Vancouver Province column: It’s time we paid more attention to the troubling side of two-wheeling

Monday, August 18, 2008

Forget about beach yoga, kiteboarding or the Grouse Grind. The hippest outdoor activity in Metro Vancouver this summer is riding a bike.

The weekend warriors and the tourist hordes are, of course, a regular sight along the region’s seawalls and bike paths. But thanks to brutal gas prices and our society’s push to go green, more folks are cycling to work, school or the grocery store as well.

Good for them, I say.

British Columbians who junk their car keys in favour of a 10-speed or a hip cruiser are not only saving gas money, they’re reducing their respective carbon footprints and their waistlines.

But amidst the back-slapping and good cheer among the two-wheeler crowd, there’s one part of the cycling story that not everyone is being told.

Contrary to what some bike boosters will tell you, riding a bike can at times be dangerous — especially when it involves riding in our fast-moving, short-tempered traffic environment.

Data from Transport Canada shows that the risk of traumatic injury for North American cyclists is greater than for car occupants and even for cyclists in Europe.

Equally troubling, the stats show that cyclists here are seven to 70 times more likely to be injured, by trip or by distance travelled, than automobile occupants.

As a bike commuter myself, I can attest to the ugliness out there when bikes and motor vehicles mix. In the past, I’ve been nearly sideswiped or run off the road by incompetent drivers on several occasions.
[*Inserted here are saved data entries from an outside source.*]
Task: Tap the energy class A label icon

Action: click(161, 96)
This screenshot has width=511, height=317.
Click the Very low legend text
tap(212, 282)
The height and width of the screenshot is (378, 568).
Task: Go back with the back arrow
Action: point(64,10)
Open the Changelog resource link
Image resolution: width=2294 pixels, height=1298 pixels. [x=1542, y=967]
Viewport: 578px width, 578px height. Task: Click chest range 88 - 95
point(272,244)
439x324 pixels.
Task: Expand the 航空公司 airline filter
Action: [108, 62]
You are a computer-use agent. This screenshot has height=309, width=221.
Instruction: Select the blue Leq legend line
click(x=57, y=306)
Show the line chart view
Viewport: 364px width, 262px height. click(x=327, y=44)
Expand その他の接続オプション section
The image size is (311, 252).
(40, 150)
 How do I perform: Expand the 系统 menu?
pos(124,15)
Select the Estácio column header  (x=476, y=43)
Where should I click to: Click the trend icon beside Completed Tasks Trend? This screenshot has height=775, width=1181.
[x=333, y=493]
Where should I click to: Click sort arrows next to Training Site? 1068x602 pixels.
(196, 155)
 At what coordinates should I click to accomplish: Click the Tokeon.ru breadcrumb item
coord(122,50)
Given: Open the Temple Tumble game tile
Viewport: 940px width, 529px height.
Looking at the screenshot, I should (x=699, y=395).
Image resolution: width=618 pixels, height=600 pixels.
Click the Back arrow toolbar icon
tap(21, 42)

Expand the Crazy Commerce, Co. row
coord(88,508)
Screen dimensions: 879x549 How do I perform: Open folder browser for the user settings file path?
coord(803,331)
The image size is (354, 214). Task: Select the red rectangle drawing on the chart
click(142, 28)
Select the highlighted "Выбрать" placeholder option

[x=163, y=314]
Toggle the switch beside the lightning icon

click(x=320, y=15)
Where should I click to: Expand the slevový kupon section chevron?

Once, I was nearly goaded into a fight with a truck driver who berated me for “hogging the road.” The bottom line is that riding in traffic is not for everyone, and certainly not for the faint of heart.

New research being conducted at five hospitals in Vancouver and Toronto is devoted to this troubling issue. Called “Bicyclists’ Injuries and the Cycling Environment,” the study will involve 600 adults who are injured while riding their bike and need treatment at a hospital emergency room.

At least the medical community is paying attention to this darker side of two-wheeling.

On the other hand, some of our politicians are only too happy to have us riding bikes in the name of environ- mental correctness.

But they don’t seem nearly as interested in following through with funding for safe-cycling infrastructure, such as separated bike lanes and stepped-up traffic law enforcement directed at both drivers and cyclists.

Furthermore, not all of the bike movement’s Johnny-come-latelies appear ready to deal with general traffic, road rage or potentially deadly driver mistakes.

Just as troubling are those who feel that riding a bicycle entitles them to run red lights or race through pedestrian crosswalks.

It’s time for our leaders to get real about cycling safety.

More bikes than ever are on the road. And that means the well-being of more commuters lies in the balance.